Not far from New York’s Central Park, the desk of Richard Haass reflects the state of the world quite well: analyses and reports on crises spanning the globe tower over each other. And then there is the upcoming book of former security adviser to U.S. President George H.W. Bush, to be released in January, which is fittingly entitled “A World in Disarray.”

Handelsblatt sat down with Mr. Haass to discuss his view of the foreign policy challenges that the next U.S. president will face.

Mr. Haass, the polls are currently favoring Hillary Clinton as the next president. How would foreign policy under a Clinton administration look?

Judging by Clinton’s comments on the campaign trail and what she argued for as secretary of state, she would likely be comfortable with greater American leadership and assertiveness in the world, including the use of force.

What regions would we see this impact?

Possibly in the Middle East, and she would also place greater emphasis on Asia. President Obama has been aggressive in his use of tactical strikes against terrorists, which I believe Clinton would continue. She will probably take a slightly tougher line on negotiations with Russia over Ukraine.

How important is Europe at all for the next president, considering Brexit and the situation in Ukraine?

You need to address this in two ways: how important is Europe as a region of the world, and how important is Europe as a partner of the U.S. globally?
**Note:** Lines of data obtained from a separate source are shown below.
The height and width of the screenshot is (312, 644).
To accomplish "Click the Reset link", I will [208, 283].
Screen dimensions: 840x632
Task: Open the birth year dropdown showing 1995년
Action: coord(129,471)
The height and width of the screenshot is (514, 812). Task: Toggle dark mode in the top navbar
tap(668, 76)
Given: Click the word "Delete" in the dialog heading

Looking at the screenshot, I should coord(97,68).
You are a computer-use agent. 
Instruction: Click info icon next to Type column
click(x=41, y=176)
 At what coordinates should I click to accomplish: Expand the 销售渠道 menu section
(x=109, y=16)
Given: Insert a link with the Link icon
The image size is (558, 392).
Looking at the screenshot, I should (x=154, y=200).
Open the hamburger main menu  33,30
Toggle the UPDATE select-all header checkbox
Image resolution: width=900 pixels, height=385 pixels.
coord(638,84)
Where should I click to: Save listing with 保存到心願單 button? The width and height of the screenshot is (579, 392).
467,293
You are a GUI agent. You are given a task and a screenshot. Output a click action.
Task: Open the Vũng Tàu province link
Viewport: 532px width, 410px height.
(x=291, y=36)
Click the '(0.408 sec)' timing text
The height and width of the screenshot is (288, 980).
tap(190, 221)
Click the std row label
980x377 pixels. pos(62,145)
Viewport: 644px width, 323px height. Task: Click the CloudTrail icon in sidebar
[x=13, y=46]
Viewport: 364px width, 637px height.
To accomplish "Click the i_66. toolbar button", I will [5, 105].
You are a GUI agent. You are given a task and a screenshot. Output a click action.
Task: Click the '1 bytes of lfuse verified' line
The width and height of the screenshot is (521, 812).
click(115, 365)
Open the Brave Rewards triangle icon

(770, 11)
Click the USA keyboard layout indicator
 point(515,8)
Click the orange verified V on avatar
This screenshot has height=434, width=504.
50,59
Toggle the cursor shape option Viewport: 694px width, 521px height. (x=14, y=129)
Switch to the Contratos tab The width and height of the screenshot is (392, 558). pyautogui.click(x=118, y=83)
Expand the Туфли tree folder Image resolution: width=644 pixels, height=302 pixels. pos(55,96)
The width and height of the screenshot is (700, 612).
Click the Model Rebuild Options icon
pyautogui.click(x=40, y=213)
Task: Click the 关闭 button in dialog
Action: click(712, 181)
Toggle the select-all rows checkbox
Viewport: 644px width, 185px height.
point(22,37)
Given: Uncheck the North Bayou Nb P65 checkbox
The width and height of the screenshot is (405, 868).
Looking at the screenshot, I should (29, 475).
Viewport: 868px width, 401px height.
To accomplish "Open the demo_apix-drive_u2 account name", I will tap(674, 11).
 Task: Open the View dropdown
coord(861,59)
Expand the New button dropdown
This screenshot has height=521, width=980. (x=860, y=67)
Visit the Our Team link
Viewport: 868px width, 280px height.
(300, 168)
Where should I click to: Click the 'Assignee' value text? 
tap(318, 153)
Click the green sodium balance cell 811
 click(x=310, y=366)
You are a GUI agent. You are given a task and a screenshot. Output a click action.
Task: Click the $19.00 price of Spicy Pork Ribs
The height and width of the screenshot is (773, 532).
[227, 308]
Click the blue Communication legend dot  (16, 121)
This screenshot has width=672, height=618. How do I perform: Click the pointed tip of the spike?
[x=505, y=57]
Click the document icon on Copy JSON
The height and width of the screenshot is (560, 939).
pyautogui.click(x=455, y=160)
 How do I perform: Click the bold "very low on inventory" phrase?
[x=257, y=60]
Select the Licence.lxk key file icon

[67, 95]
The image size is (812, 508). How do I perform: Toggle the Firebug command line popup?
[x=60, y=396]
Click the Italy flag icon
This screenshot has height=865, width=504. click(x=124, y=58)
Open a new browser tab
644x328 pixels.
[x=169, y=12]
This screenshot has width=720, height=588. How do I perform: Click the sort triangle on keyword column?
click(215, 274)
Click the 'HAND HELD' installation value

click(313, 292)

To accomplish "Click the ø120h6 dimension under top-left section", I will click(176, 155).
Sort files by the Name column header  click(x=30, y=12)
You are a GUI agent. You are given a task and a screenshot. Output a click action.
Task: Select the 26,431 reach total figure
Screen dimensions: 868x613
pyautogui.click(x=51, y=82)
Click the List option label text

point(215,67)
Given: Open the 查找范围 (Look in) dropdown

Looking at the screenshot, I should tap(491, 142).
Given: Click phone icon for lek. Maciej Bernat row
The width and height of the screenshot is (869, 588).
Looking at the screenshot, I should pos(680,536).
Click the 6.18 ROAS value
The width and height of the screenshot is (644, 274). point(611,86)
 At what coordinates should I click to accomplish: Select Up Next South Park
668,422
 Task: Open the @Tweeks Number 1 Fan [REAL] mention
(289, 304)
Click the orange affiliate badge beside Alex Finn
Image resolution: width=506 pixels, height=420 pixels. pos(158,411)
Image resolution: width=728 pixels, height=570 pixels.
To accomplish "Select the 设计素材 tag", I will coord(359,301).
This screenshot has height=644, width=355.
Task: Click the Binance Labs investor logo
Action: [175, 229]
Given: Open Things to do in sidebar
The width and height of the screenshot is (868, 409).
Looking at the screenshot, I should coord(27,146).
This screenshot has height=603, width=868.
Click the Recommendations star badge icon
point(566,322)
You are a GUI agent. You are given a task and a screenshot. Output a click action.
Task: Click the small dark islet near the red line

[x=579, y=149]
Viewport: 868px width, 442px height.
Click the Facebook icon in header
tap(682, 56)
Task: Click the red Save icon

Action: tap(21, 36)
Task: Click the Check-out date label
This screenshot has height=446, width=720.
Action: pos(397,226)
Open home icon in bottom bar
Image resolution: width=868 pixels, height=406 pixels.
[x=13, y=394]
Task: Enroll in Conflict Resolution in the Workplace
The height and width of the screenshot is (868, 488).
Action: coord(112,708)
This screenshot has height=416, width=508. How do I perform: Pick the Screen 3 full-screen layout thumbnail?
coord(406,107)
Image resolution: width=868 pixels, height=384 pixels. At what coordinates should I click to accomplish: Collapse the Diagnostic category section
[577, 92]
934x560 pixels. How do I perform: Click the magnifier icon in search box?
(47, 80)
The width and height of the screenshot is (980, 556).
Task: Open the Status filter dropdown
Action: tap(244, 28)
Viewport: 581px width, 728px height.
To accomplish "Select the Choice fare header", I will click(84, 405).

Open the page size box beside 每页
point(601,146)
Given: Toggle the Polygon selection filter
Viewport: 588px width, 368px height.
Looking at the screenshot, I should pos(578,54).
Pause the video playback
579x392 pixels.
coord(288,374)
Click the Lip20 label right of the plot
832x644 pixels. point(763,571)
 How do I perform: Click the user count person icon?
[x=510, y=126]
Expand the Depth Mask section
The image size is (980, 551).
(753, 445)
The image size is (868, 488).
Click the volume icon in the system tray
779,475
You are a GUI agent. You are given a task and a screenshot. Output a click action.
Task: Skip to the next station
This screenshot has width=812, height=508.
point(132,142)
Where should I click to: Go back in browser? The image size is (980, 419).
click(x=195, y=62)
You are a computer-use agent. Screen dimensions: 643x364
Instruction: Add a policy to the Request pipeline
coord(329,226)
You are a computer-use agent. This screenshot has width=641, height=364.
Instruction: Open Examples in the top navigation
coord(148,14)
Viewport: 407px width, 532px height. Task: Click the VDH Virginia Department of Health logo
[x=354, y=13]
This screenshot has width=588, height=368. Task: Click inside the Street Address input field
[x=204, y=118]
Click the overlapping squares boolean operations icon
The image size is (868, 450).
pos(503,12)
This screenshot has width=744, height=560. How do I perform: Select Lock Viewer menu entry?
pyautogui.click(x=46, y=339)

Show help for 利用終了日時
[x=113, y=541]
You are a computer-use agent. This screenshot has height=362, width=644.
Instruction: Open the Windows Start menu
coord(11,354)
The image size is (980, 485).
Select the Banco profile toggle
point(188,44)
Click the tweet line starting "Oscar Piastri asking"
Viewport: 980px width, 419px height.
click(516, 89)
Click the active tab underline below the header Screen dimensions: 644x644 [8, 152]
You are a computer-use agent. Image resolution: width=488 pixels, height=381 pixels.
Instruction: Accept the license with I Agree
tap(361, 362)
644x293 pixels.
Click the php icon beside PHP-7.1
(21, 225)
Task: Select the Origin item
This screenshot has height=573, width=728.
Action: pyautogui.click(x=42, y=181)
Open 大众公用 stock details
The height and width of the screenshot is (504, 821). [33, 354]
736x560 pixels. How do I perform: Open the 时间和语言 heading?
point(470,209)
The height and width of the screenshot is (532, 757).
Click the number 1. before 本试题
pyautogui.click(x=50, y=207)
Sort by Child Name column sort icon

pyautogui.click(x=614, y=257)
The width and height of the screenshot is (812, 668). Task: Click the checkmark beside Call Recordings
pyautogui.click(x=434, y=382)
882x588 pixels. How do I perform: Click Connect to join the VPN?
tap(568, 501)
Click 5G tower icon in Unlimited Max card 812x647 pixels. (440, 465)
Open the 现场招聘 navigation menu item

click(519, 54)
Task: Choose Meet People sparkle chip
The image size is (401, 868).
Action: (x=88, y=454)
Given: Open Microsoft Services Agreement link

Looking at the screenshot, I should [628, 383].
As a region of the world, Europe is important, it’s still a quarter of the world economy and a place where the U.S. has traditional alliances and commitments. Maintaining the stability of Europe matters, obviously. But it’s really up to the Europeans, not the U.S., how to deal with Brexit, the structural flaws of the E.U., and future Greek problems. We can help Europe deal with the refugee problem most by doing more in Syria.

Will Europe remain the United States’ most important partner?

No, reality is that the era of American foreign policy in which Europe was the principle partner of the U.S., is over. I don’t believe that the Atlantic relationship will be nearly as significant in the 21st century as it was in the 20th century.

Who is going to replace Europe in this regard?

America will be much more selective. In Asia it might be South Korea or Japan, or Australia. Europe has neither the mindset nor the capacity to be a global partner of the U.S. to a significant degree. While France and Britain may have been the main countries willing to work with the U.S., both are now preoccupied with internal challenges.

Both candidates emphasized burden-sharing as very important, do you agree?

I think the whole burden-sharing argument is overblown. The U.S. supports its allies in Europe not as an act of charity, but as a favor to ourselves: a stable Europe is in America’s interest. Stability in Europe more than pays for itself.

Are you satisfied then with the status of European defense efforts?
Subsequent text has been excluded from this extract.